• **TASK INSTRUCTIONS**: Return each line of the entries that mentions the word "selection".

• **SOURCE INFORMATION**:
Start of Block
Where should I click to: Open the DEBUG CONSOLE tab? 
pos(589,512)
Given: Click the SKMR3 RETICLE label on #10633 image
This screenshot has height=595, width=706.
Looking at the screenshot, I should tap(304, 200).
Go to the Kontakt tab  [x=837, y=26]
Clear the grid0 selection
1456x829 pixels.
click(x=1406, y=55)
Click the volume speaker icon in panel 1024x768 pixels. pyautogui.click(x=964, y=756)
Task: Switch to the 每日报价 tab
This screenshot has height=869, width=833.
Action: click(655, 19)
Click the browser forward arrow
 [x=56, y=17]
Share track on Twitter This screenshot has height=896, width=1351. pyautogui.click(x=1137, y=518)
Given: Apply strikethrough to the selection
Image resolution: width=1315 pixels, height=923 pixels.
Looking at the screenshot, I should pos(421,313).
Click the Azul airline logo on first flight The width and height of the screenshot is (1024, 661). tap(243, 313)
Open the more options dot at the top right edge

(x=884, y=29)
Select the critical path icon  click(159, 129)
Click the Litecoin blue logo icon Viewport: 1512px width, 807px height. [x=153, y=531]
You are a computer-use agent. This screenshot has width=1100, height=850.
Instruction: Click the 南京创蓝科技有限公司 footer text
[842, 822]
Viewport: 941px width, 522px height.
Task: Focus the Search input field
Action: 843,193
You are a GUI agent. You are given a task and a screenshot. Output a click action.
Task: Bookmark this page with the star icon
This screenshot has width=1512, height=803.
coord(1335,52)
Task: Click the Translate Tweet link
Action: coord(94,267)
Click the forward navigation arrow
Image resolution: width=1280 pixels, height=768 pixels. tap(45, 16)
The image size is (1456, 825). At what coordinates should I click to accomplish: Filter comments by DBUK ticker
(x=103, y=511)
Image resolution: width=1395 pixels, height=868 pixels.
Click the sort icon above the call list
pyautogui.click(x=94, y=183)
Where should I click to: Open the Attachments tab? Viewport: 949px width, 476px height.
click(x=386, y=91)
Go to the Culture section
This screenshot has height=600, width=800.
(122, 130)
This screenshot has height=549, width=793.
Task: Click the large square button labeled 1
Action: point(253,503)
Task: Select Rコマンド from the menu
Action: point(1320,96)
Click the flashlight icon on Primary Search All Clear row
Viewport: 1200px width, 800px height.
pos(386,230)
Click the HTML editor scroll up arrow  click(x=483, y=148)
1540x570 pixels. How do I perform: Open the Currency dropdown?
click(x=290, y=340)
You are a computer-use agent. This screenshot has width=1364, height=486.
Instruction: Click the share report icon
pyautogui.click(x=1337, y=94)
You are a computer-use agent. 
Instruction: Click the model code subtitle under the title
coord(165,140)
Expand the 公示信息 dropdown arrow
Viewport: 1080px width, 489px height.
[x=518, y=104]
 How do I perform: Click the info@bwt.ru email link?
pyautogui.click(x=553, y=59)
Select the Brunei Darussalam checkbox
End of Block
• **WRITTEN RESPONSE**:
Clear the grid0 selection
Given: Apply strikethrough to the selection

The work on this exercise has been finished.